[THE PROBLEM] Leave no picture in, and give every entry again exactly.

[THE DATA]
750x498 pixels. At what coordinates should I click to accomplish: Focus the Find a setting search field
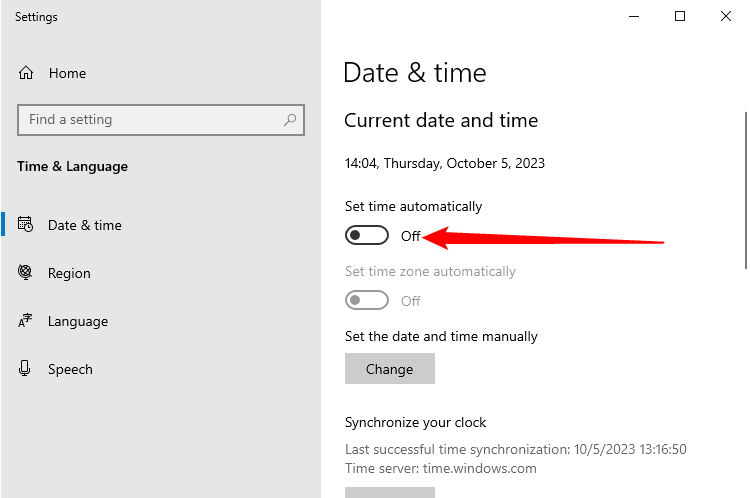pos(150,120)
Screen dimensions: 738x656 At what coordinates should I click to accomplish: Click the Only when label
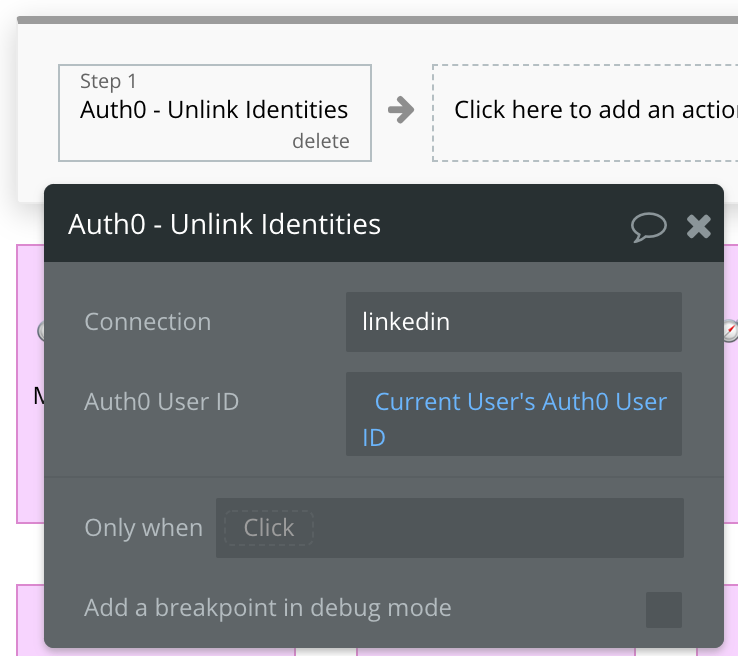coord(143,528)
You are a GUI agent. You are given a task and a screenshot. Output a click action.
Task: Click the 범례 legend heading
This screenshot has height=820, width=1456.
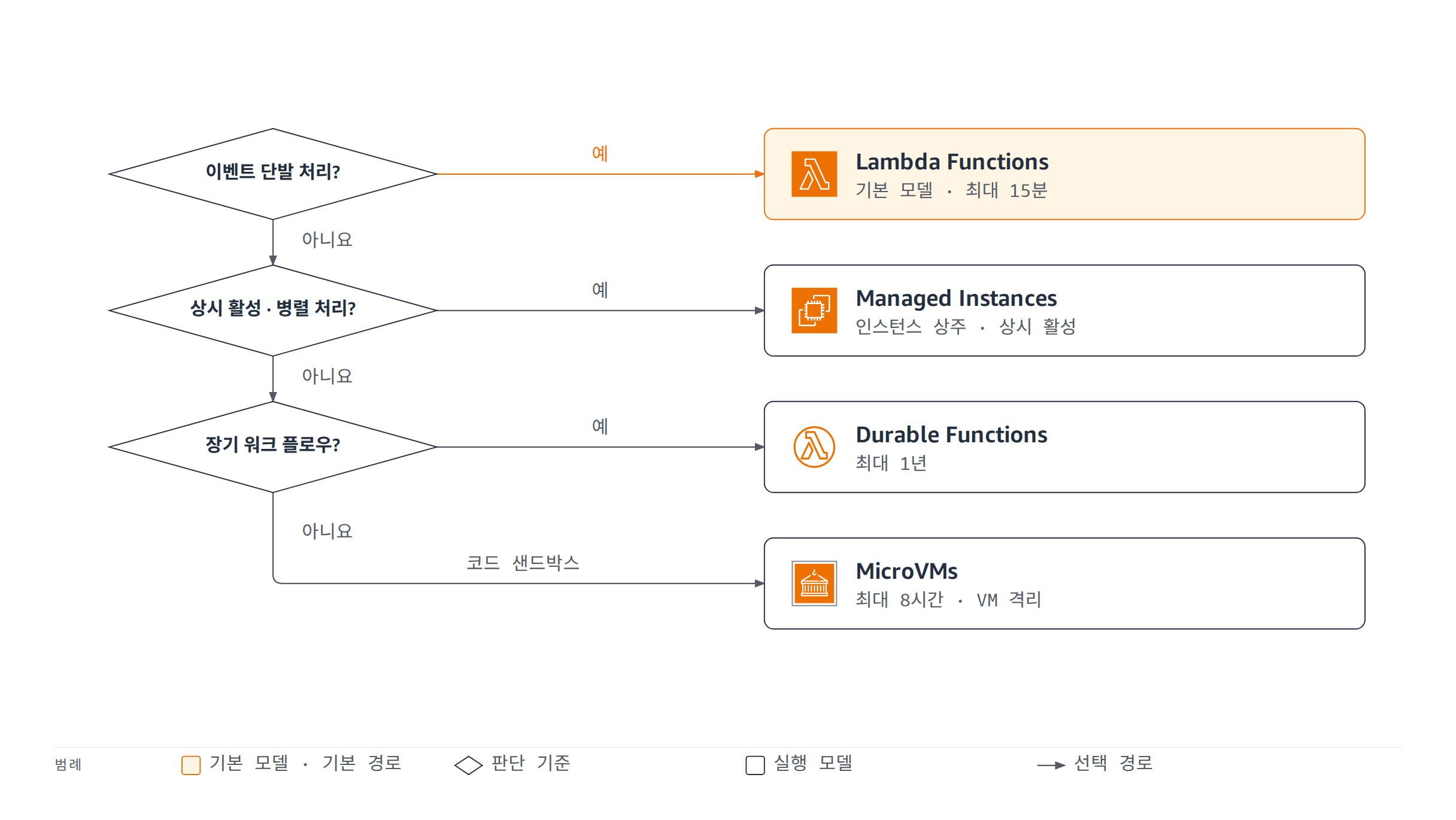click(x=68, y=764)
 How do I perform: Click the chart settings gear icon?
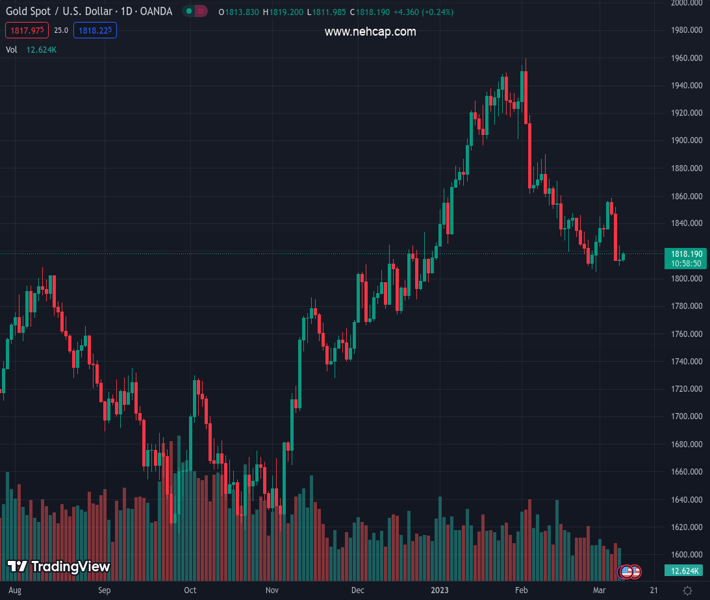687,591
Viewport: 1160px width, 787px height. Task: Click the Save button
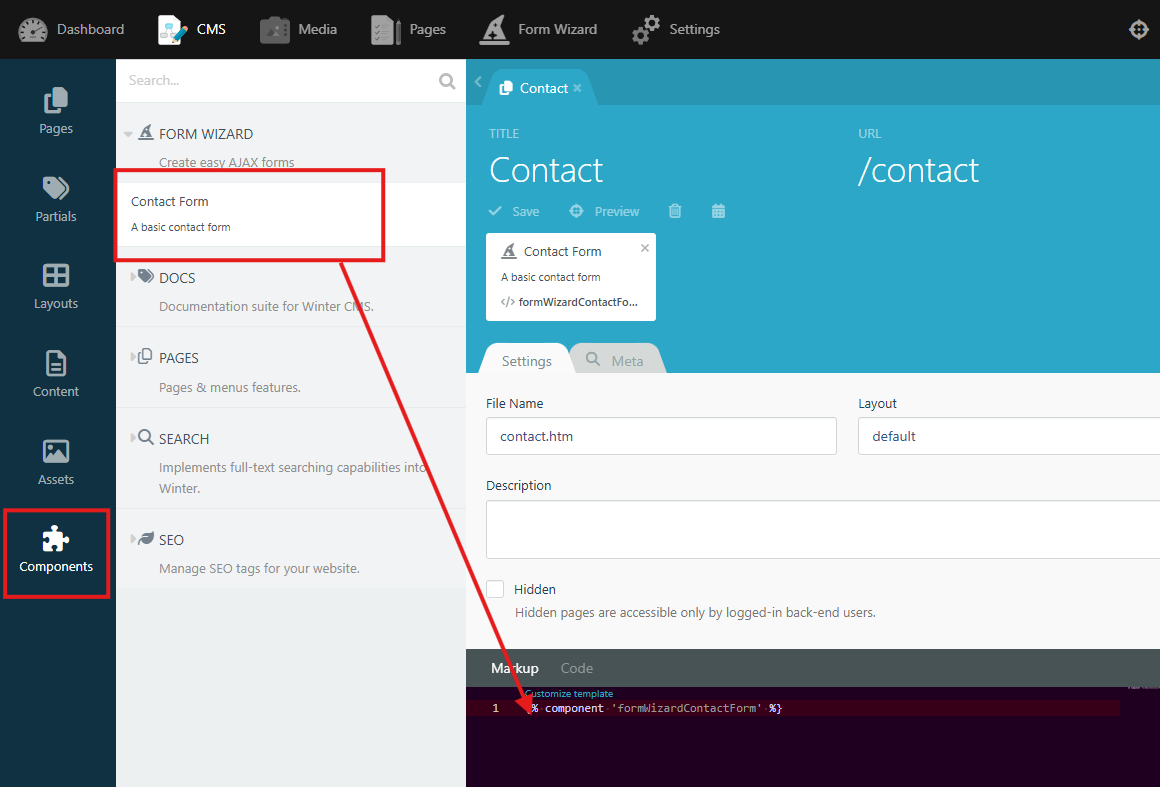514,211

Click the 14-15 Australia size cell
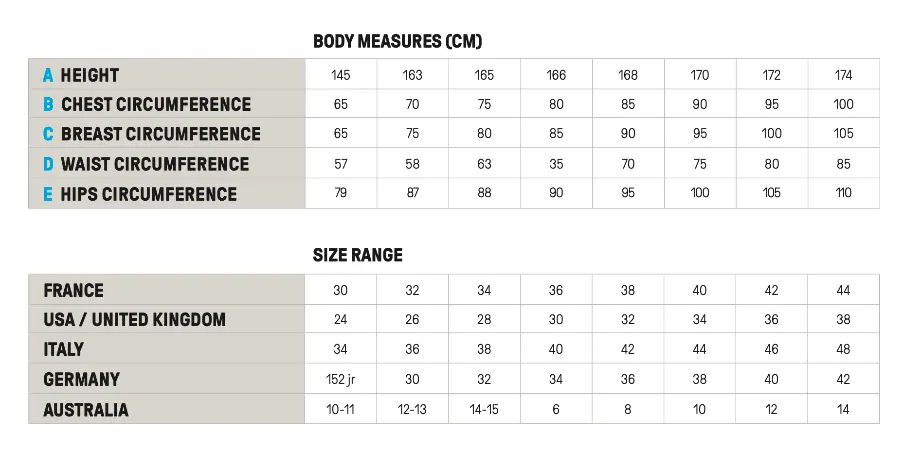(x=484, y=410)
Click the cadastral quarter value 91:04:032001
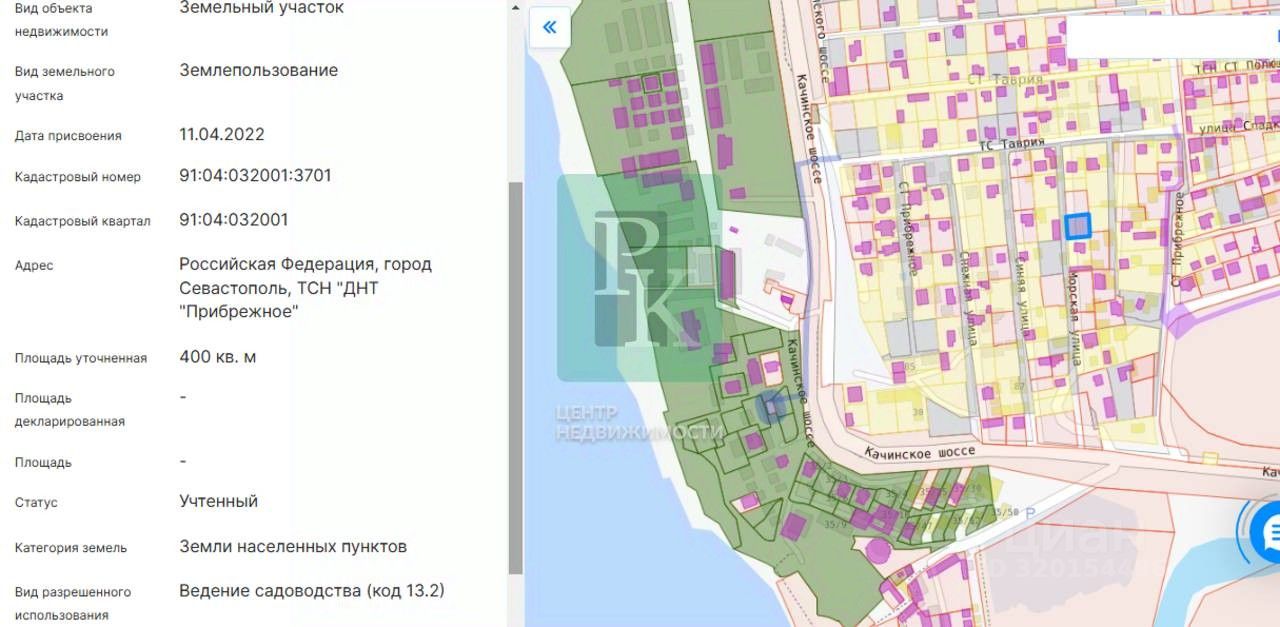 [233, 220]
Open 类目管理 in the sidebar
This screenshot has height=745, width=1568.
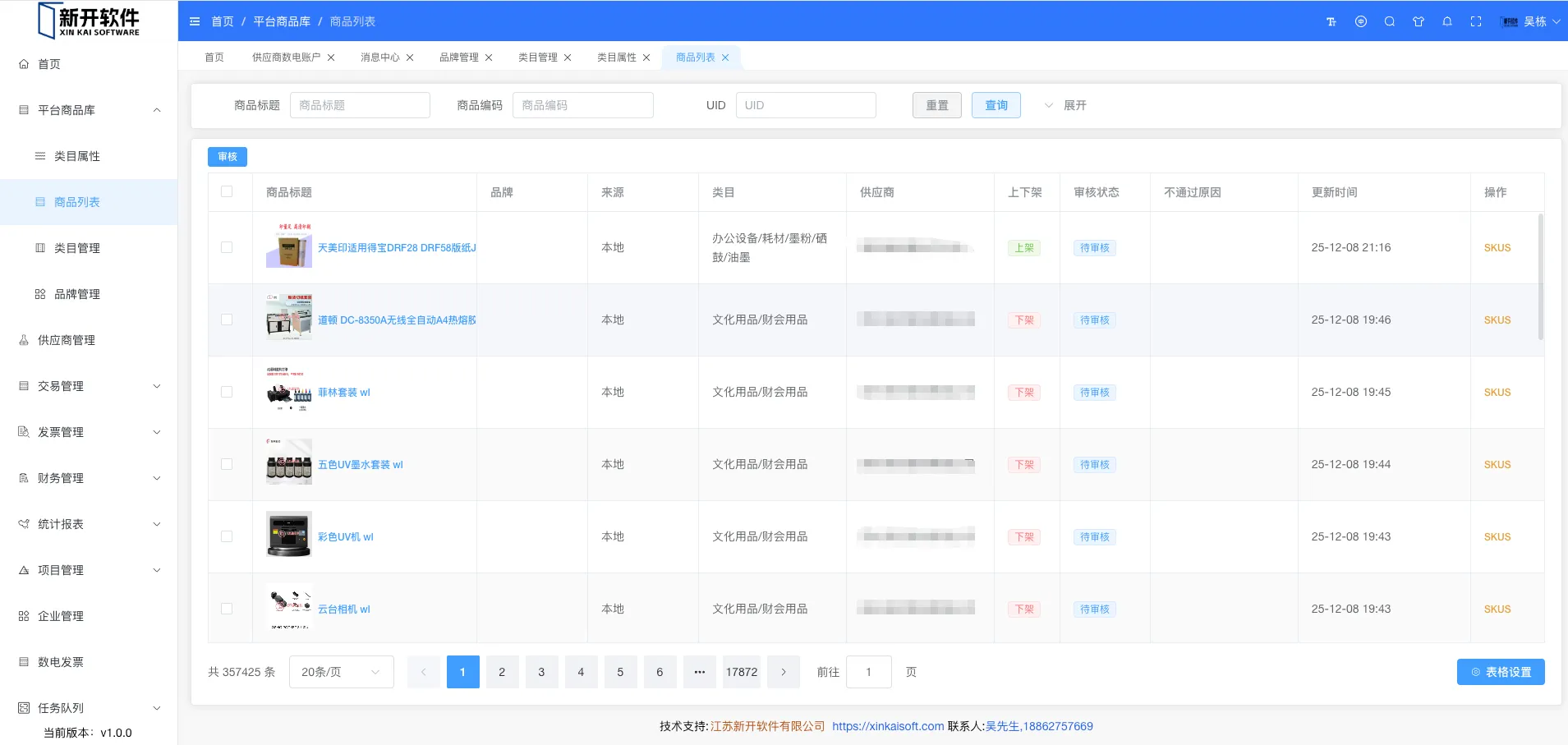point(76,248)
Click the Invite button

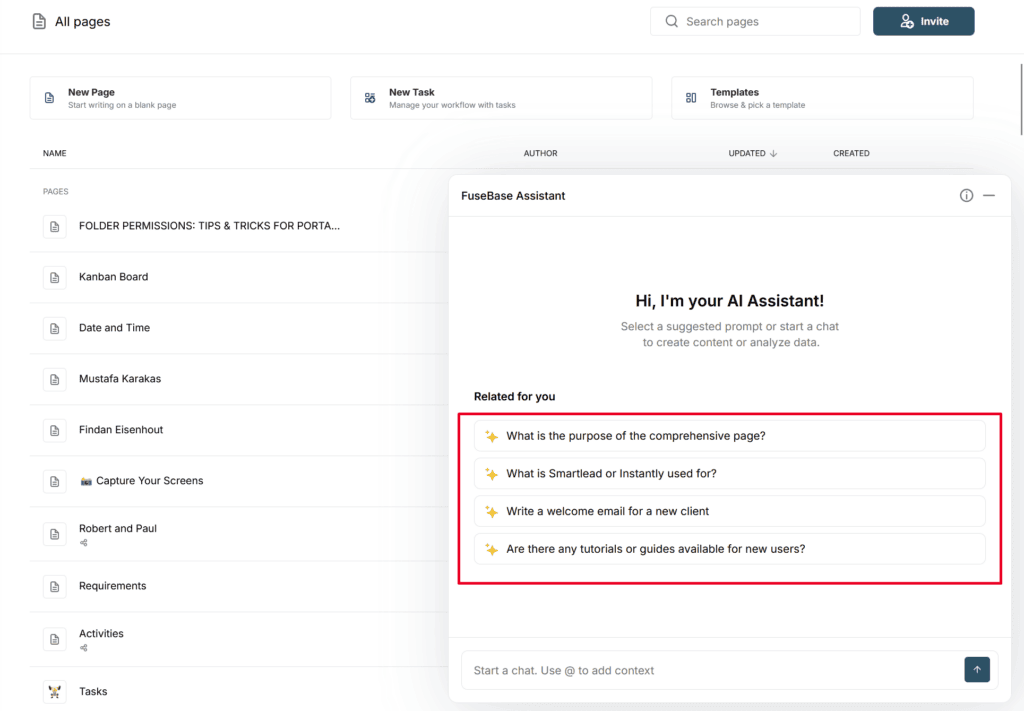[923, 22]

[SOLUTION]
750x498 pixels. At what coordinates should I click to accomplish: Focus the Find a setting search field
pos(150,120)
Screen dimensions: 738x656 At what coordinates should I click to accomplish: Click the Only when label
coord(143,528)
You are a GUI agent. You are given a task and a screenshot. Output a click action.
Task: Click the 범례 legend heading
This screenshot has height=820, width=1456.
click(x=68, y=764)
 How do I perform: Click the chart settings gear icon?
687,591
Viewport: 1160px width, 787px height. Task: Click the Save button
514,211

Click the 14-15 Australia size cell
(x=484, y=410)
Click the cadastral quarter value 91:04:032001
 [233, 220]
Open 类目管理 in the sidebar
This screenshot has height=745, width=1568.
point(76,248)
Click the Invite button

[923, 22]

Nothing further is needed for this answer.